Another announcement: Mat’s train is finally ready to leave. He won’t be late! He sprints down to the track, then the train doesn’t move for twenty minutes, and he is sure he will die or miss his audition or both. Finally, after every seat is full and the car is sweltering, the train drags itself out of the station. Mat gets out a book – a paperback copy of Mrs. Dalloway that he grabbed as he rushed out of his apartment – but it sits unopened in his lap while he stares out the window, too tired to read. When people are happy, they have a reserve, but Mat is on empty.
“Is it any good?” the man seated next to Mat asks with a nod toward the book.
“I haven’t started it yet,” Mat says.
“That’s okay.” The man chuckles. “You’ve got time!”
“Unless we die on this train,” Mat says. “But then really, what’s the point of reading?”
The man doesn’t bother Mat again after that, and he files the anecdote away to tell Helen when she picks him up from the train at the other end, whenever that is. In his panic, he forgot to tell Helen that his train is delayed. Too late, he tries to call her, but it goes straight to voicemail. He texts her instead, but she’ll be at the train stop before she sees it.
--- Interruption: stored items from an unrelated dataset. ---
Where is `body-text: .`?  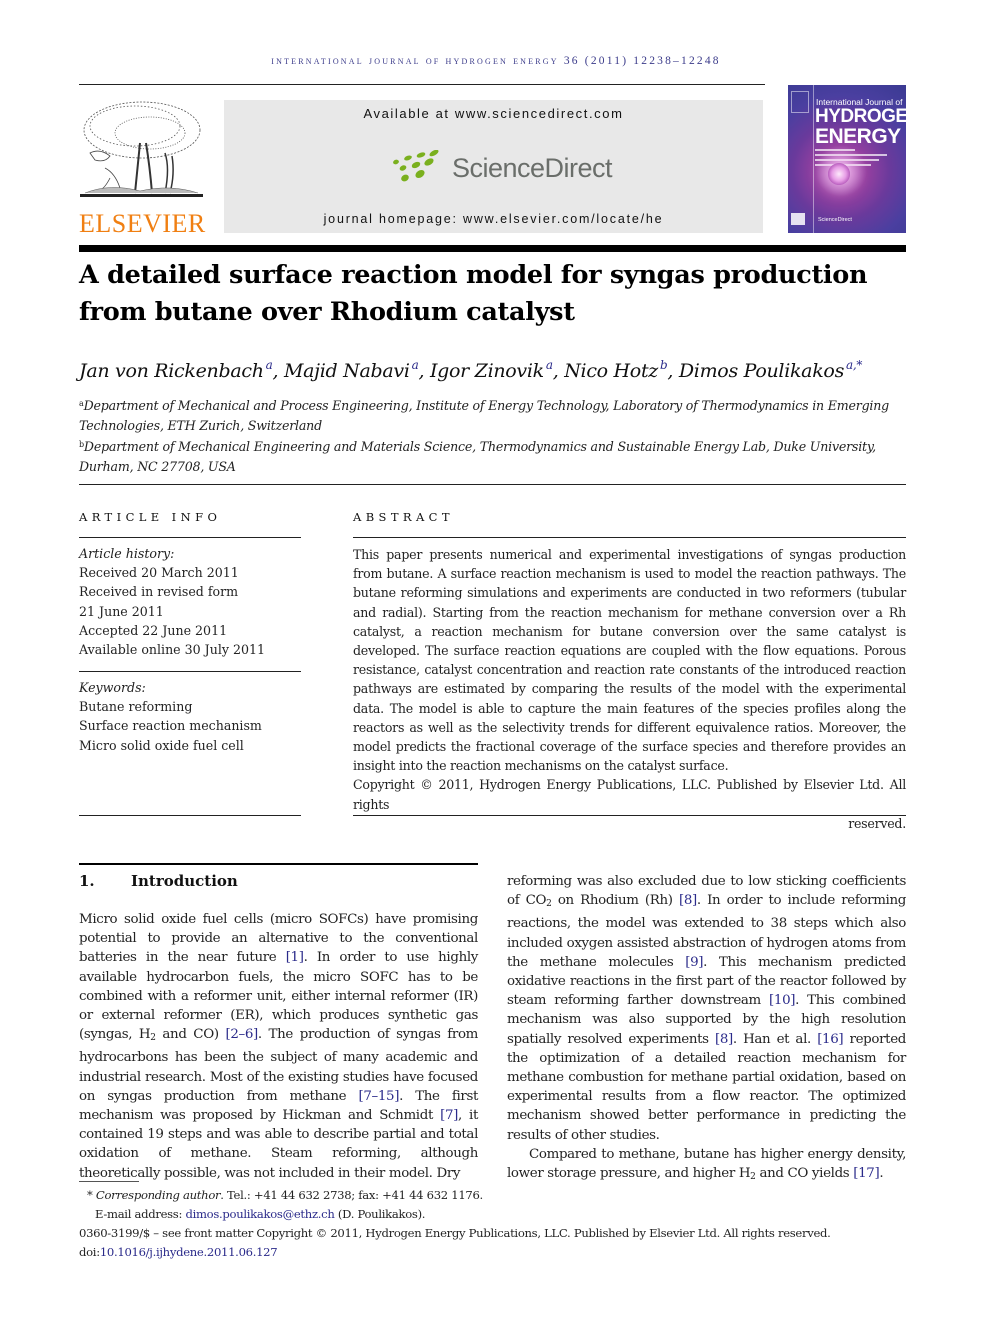 body-text: . is located at coordinates (882, 1174).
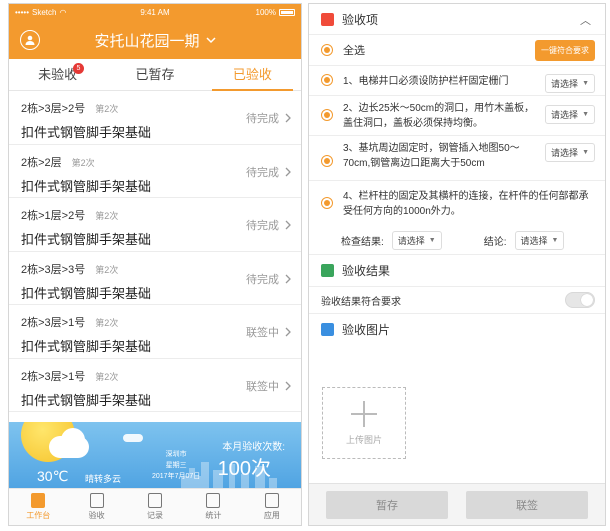 Image resolution: width=610 pixels, height=531 pixels. What do you see at coordinates (104, 479) in the screenshot?
I see `weather-description: 晴转多云` at bounding box center [104, 479].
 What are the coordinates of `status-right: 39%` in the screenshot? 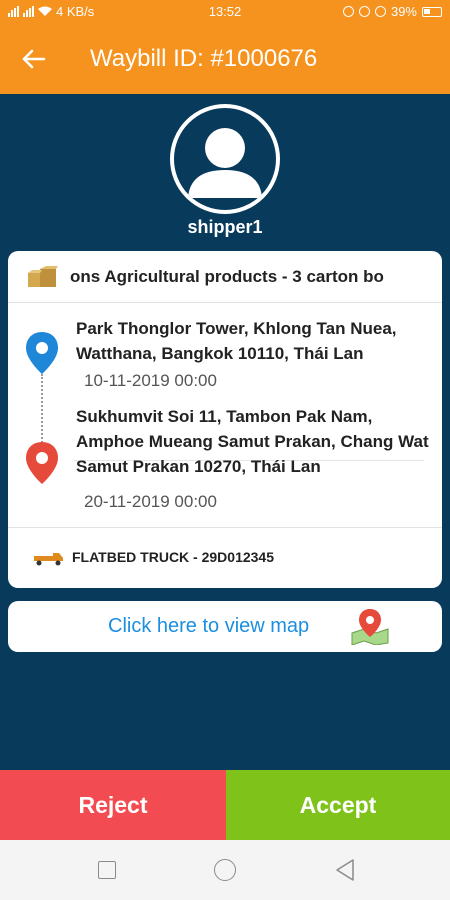 It's located at (392, 12).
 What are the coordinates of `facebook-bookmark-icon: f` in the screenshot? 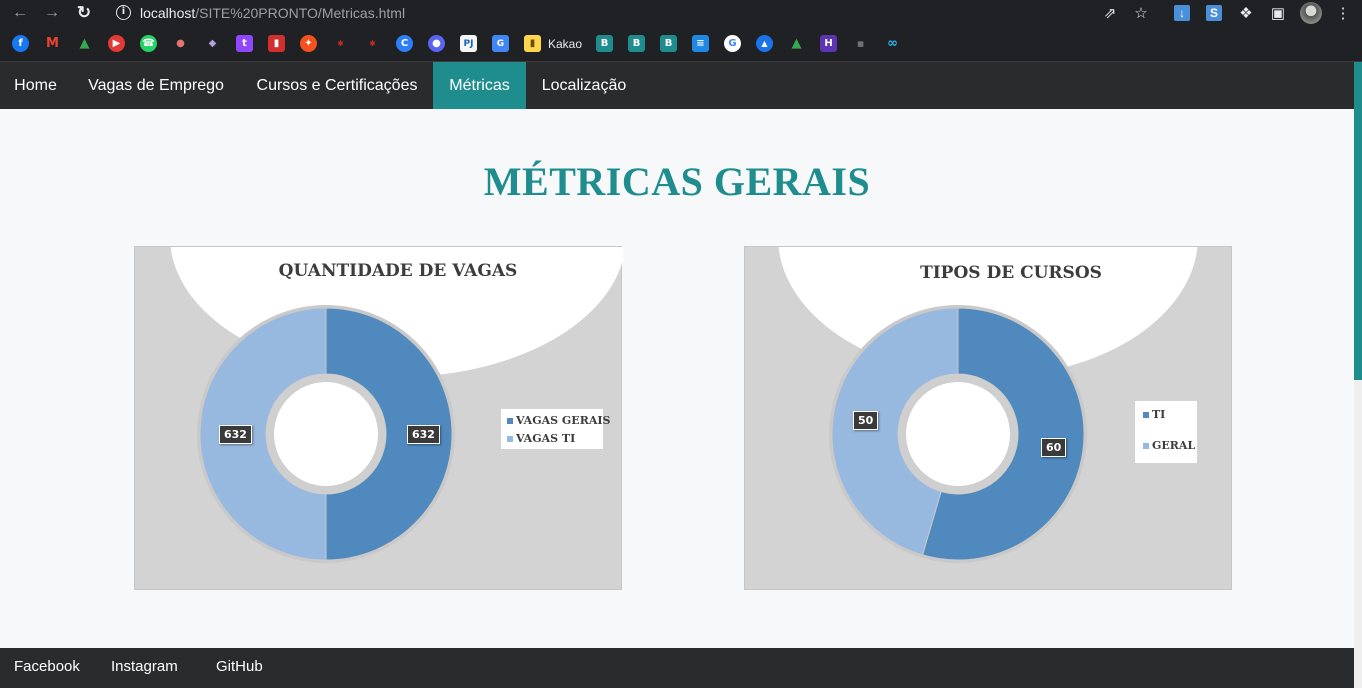 It's located at (20, 44).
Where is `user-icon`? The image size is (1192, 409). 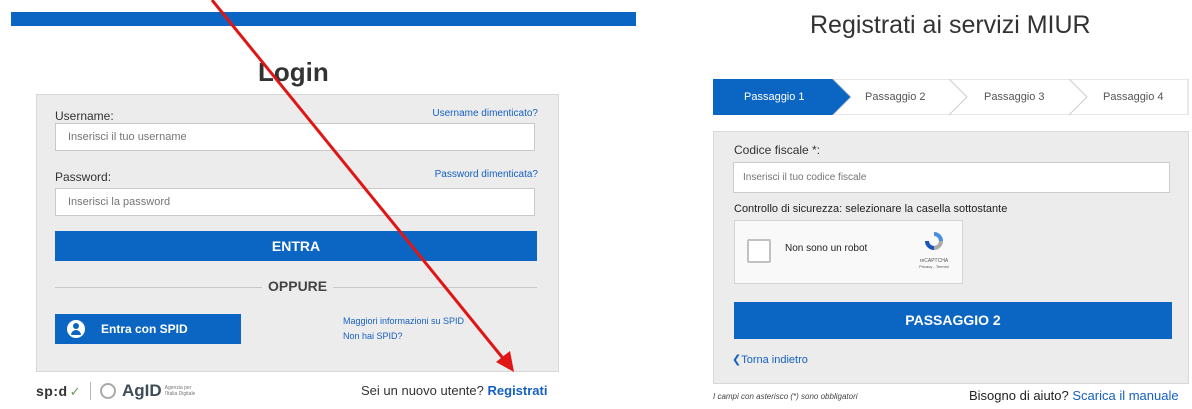 user-icon is located at coordinates (76, 329).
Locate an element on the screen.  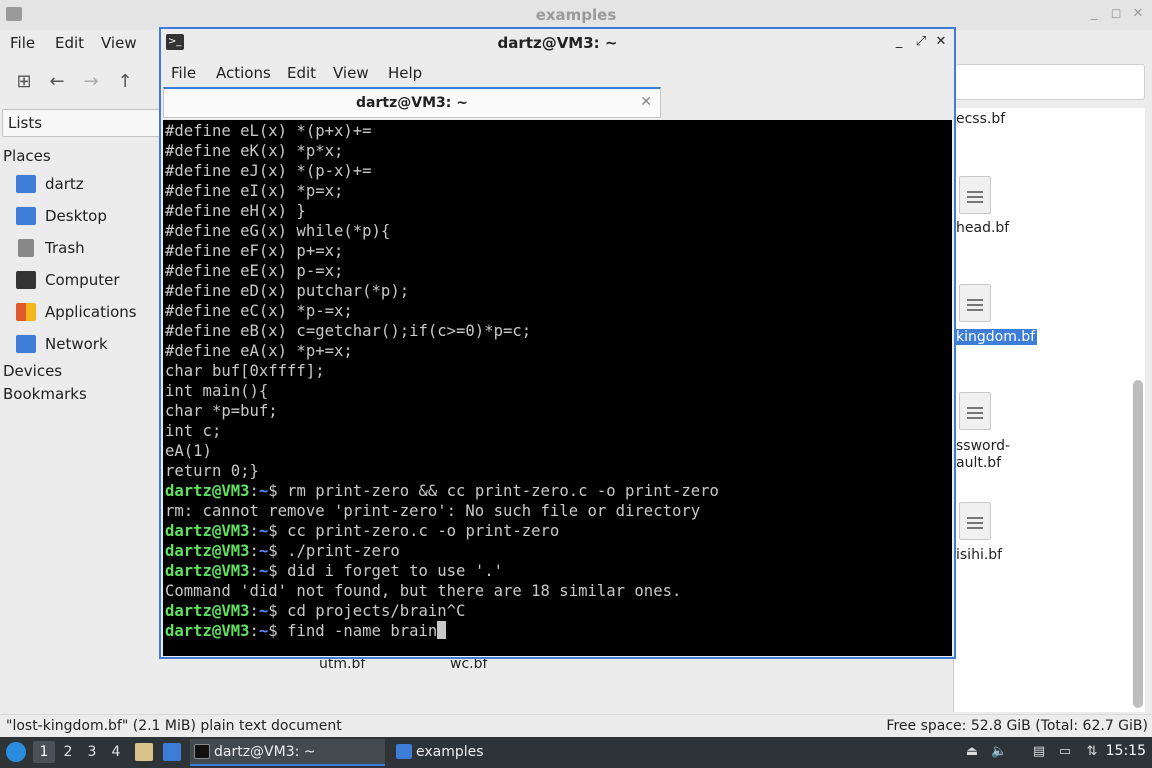
show-desktop-icon is located at coordinates (172, 752).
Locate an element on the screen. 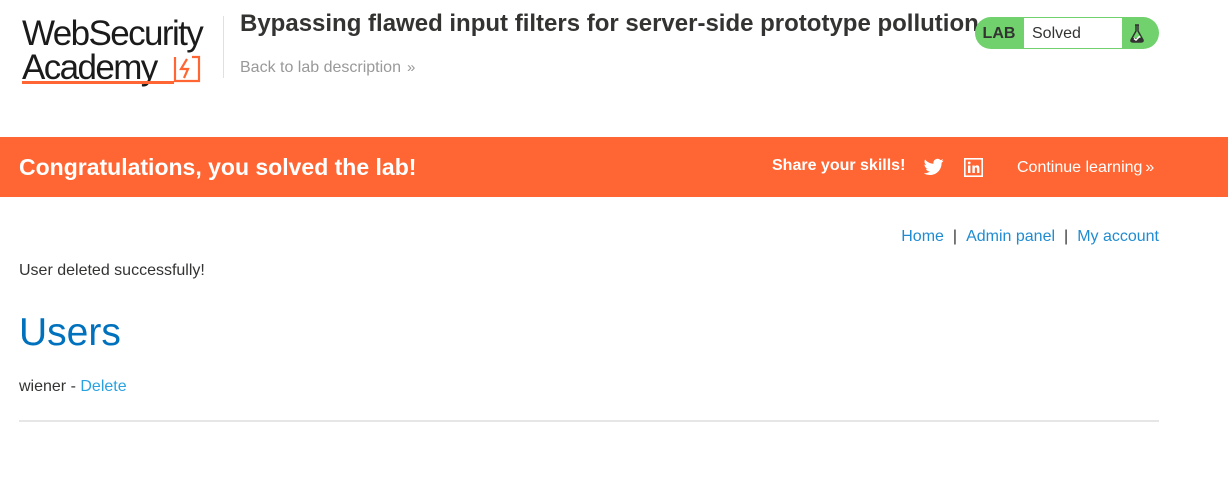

The train picks up speed as it heads north, and the city skyline fades away. Mat never leaves the city, never has the time nor the money. Ironically, broker than ever, off he goes, and he’s shorter on time than ever, but everyone is with each passing day. That isn’t unique to Mat, though the passage of time impacts dancers more than it does the general public, crow’s feet notwithstanding.
As the train cruises along, away from the dense concrete jungle of Manhattan, the country comes alive around Mat in his tin rocket, and though it’s already July, it feels as if summer has only just, at last, begun.